─── PROVIDED RECORDS

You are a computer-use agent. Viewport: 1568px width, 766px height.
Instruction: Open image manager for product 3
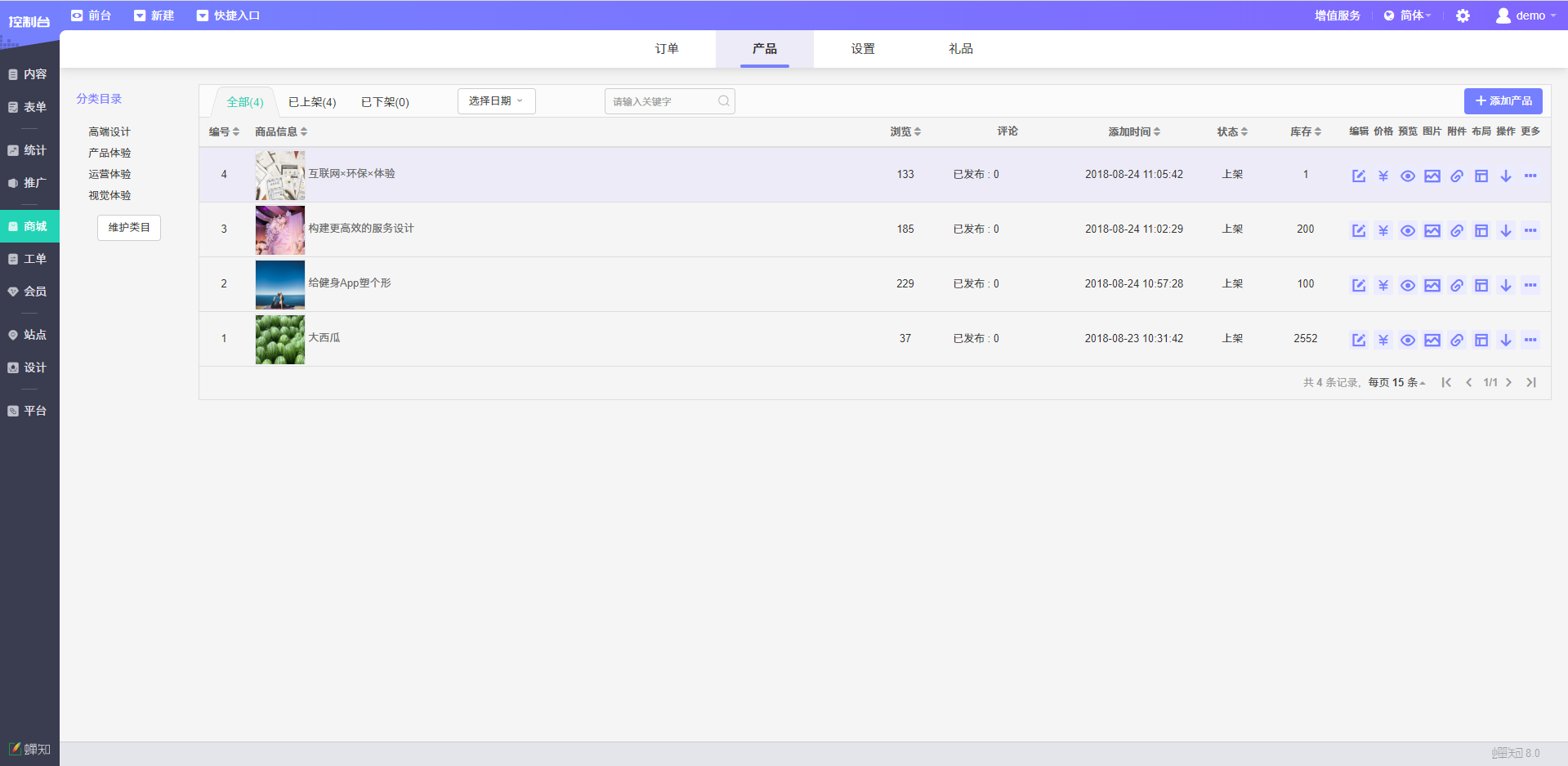1432,230
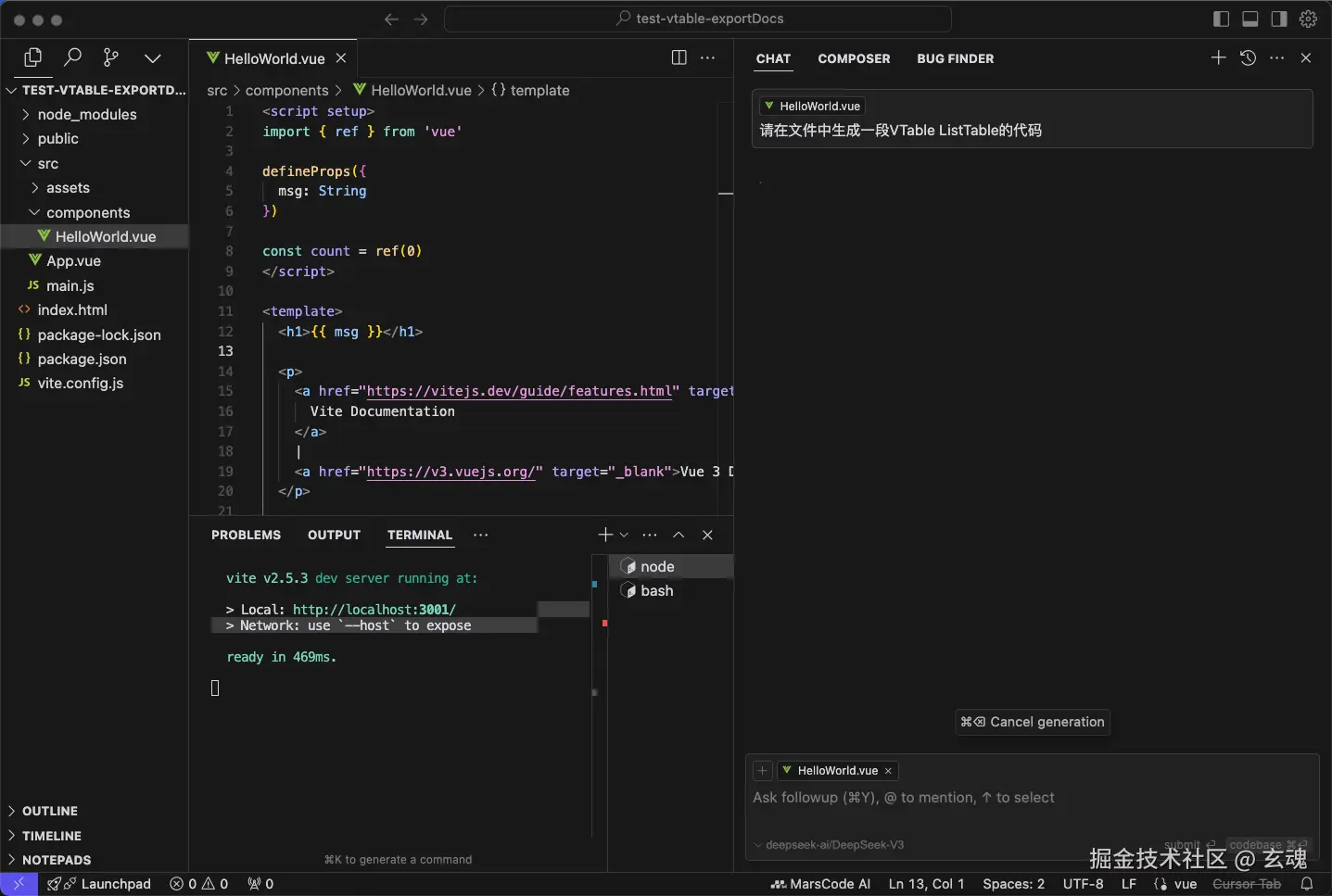Image resolution: width=1332 pixels, height=896 pixels.
Task: Open the deepseek-ai/DeepSeek-V3 model dropdown
Action: [x=830, y=845]
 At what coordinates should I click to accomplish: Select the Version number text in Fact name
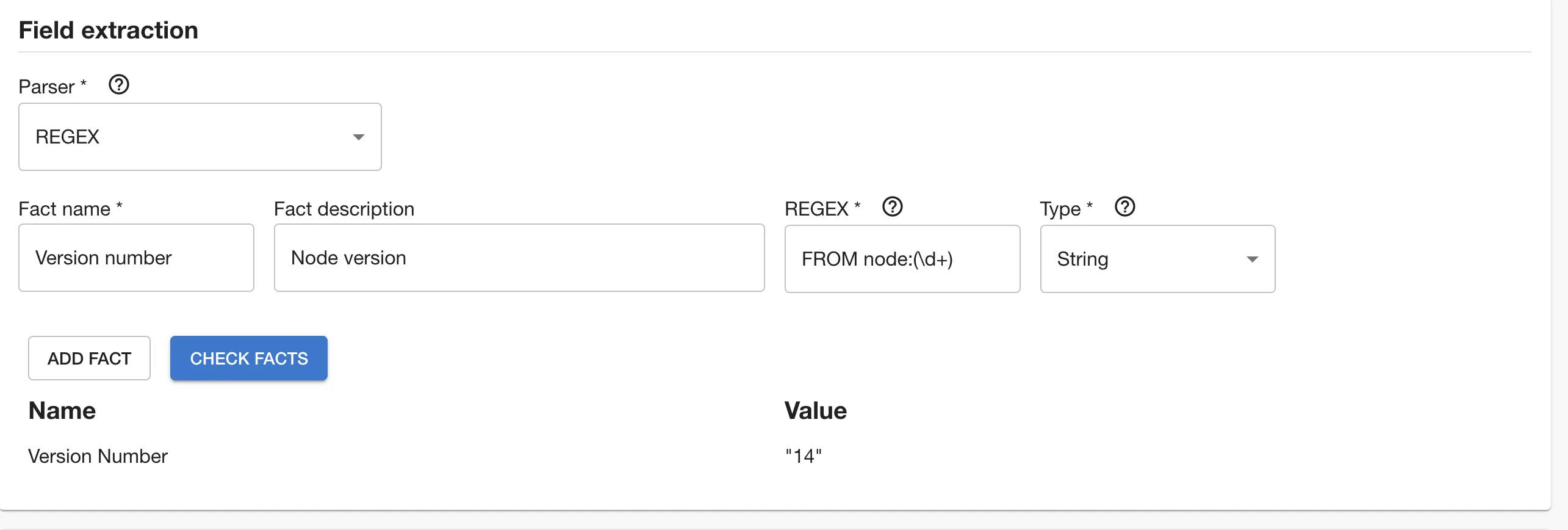pyautogui.click(x=104, y=257)
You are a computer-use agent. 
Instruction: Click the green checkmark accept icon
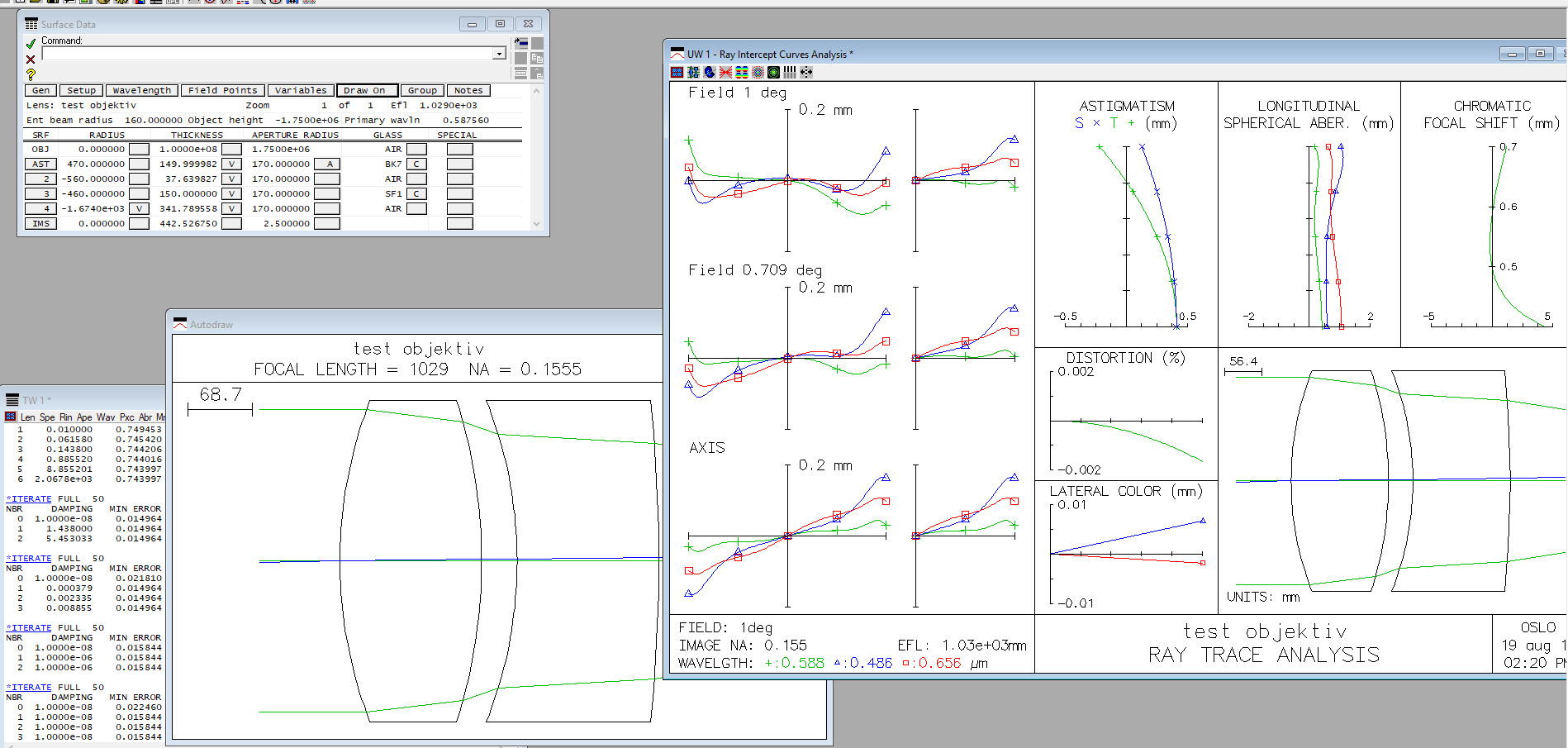tap(31, 44)
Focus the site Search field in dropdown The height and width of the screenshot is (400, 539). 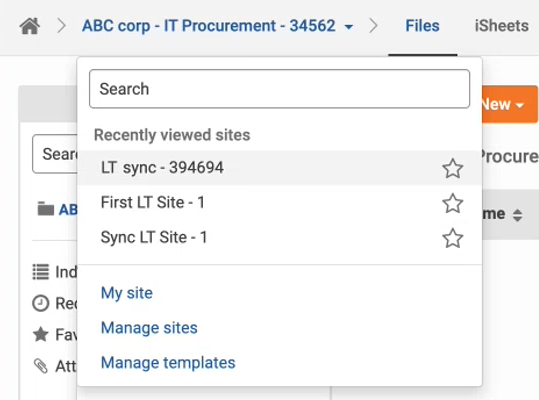279,89
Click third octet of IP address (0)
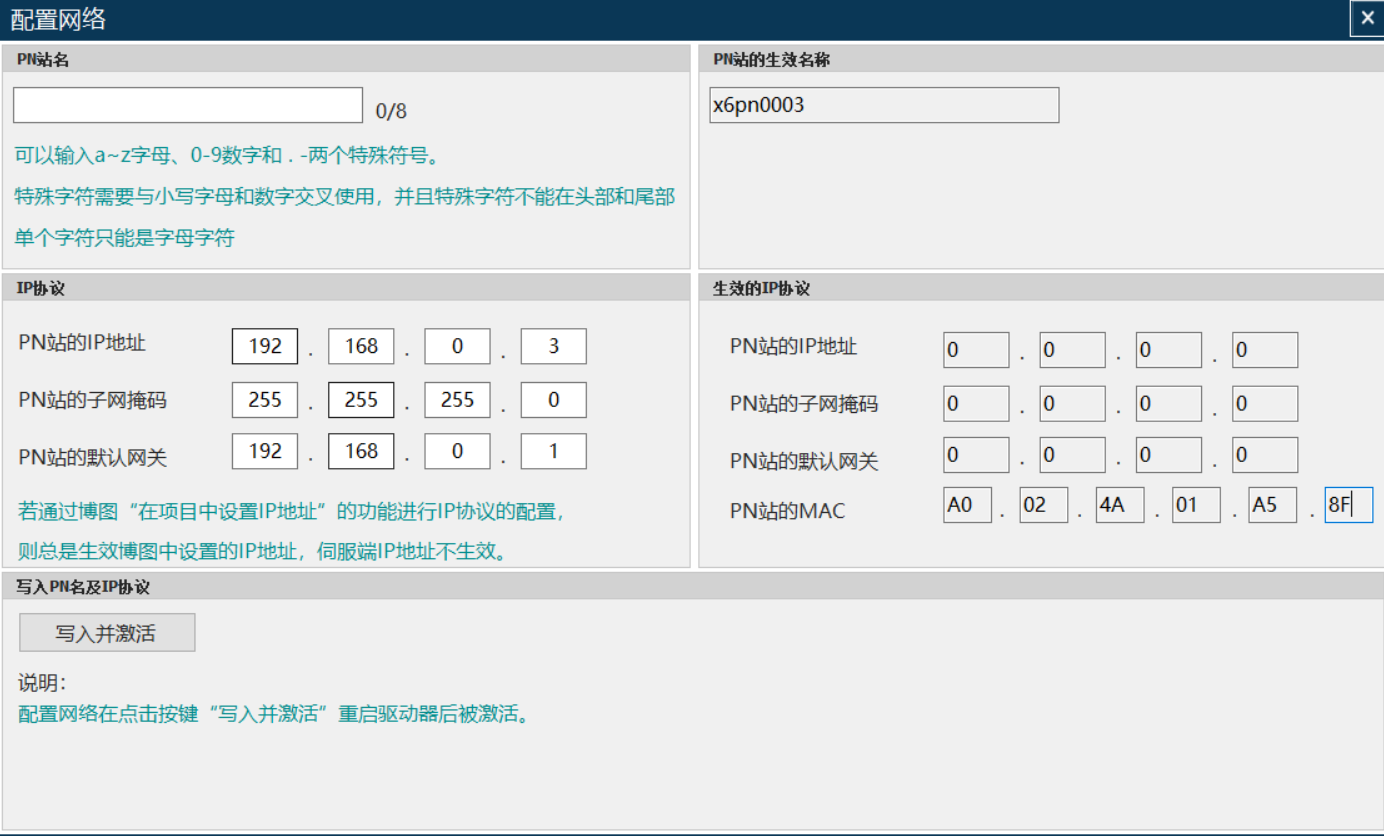 click(x=457, y=347)
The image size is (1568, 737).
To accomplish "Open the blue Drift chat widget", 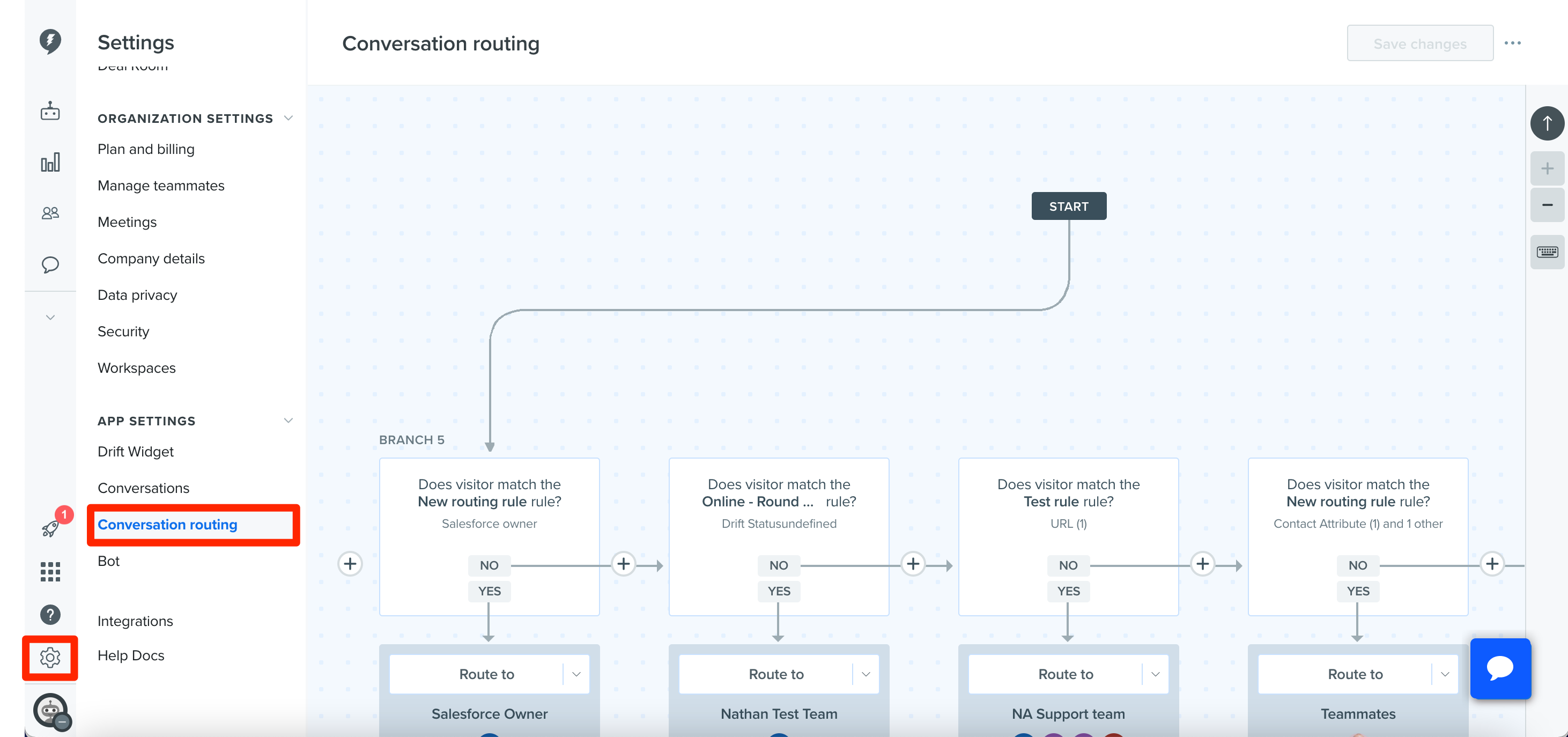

──────

§ **WHAT YOU NEED TO DO**
Copy out each line of the entries that holds "computer".

§ **REPLY**
You are a computer-use agent. Viewport: 1568px width, 766px height.
You are a computer-use agent. 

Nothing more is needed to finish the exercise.